Me: Abs! This is Jack. Listen, when you meet Brendan under no circumstances are you allowed to ask about the boobtastic mermaid tattoo Abbi: Did you save my life, Jack? Did I say you can call me Abs?
Me: PLEASE LET ME CALL YOU ABS. I’ll be your best friend. You can ask Noah if you need to see my references. I come preapproved Abbi: Okay. Fine. But only because I happen to be in the market for a new best friend. So what happens if the tattoo comes up naturally in conversation?
Me: It will not come up in conversation Abbi: What if I happen to mention to Brendan, “Oh man, I love tattoos. You know what I’ve always wanted? A woman naked on the top, finned on the bottom. What’s your position on why I totally have this weird need to permanently ink my body with that mer-image?”
Me: I hate you Me: That was Jack. This is Noah again. I don’t hate you. Not even a little Abbi: I don’t hate you either. Not even a little
I feel myself smiling like an idiot, and I’m powerless against it. Before Jack can say anything, I pick up the controller and restart the game.

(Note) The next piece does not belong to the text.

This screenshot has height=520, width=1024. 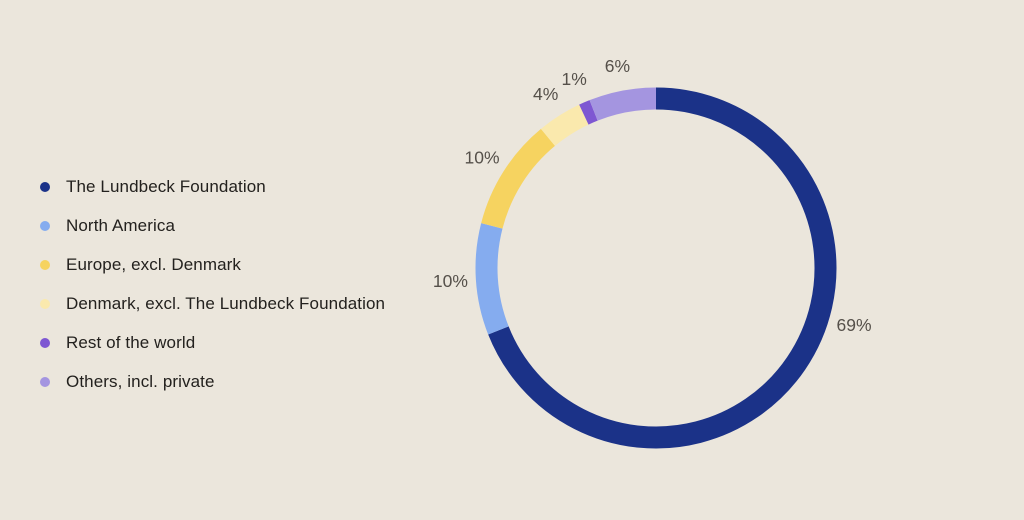 What do you see at coordinates (226, 303) in the screenshot?
I see `legend-item-label: Denmark, excl. The Lundbeck Foundation` at bounding box center [226, 303].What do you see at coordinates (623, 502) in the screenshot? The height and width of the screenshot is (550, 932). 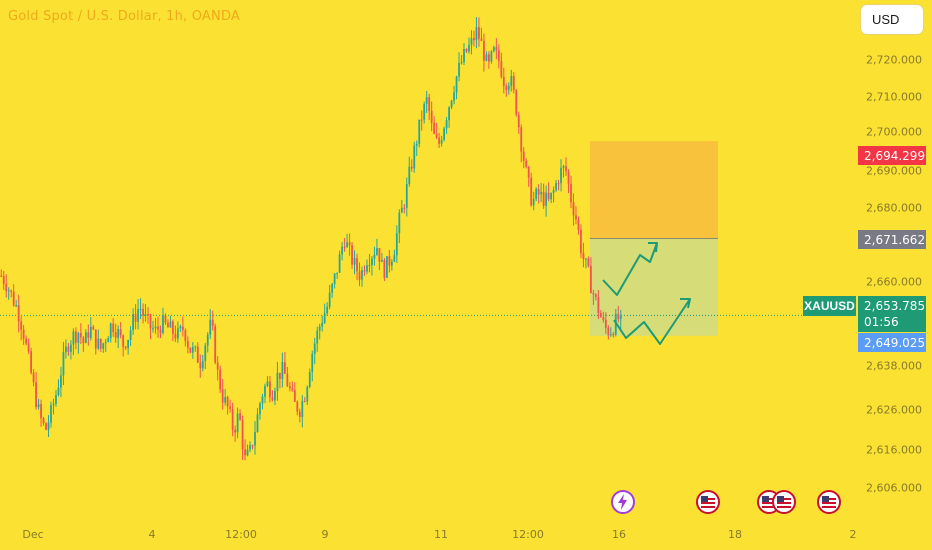 I see `lightning-icon` at bounding box center [623, 502].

I set fire to an alien overlord and shoot off a rocket. I keep my eyes on the screen and my thumbs busy as I wait for him to make fun of me for my shameless lovesickness. Which is fine and inevitable and fully deserved.
But for once, Jack holds back. Instead, to my surprise, on-screen anarchy girl takes a break from her ass-kicking to lean over and give me a celebratory high five.
“Here are the rumors about you in order of most repeated: one, drug overdose; two, you were hit by a bus; three, you tried to kill yourself; and number four, my personal favorite, you had a bad reaction to shots of human growth hormone,” Julia reports on my first day back at camp while we distribute the cupcakes I brought in for the girls. I can only hope that my collapsing and being taken away on a stretcher will not feature in their future therapy sessions. I’ve been out of a camp a week, like a month in camp time, the entirety of which I have spent watching TV and texting Noah and Jack. As much fun as both of those things are, I’m thrilled to be back at work. “You should have seen this place the day after. Swarming with news trucks.”
“Basically my worst nightmare,” I say, relieved that the media interest, after an initial flurry of activity, has died down. Dr. McCuskey, at the request of my parents, issued a statement that I had been released from the hospital and was expected to make a full recovery. Other than the outrageous rumors and a few random Baby Hope memes on Twitter and Facebook, and yes, I was a punchline on the Daily Show (Noah loved that one), most people seem to have forgotten about me. Which is just the way I like it. “By the way, it was none of the above.”
“I know. I’m happy you’re okay,” Julia says, and throws her arm over my shoulder and squeezes. “It wasn’t the same here without you.”
“Oh yeah?”
“Totally. I had to clean up, like, three floaters.”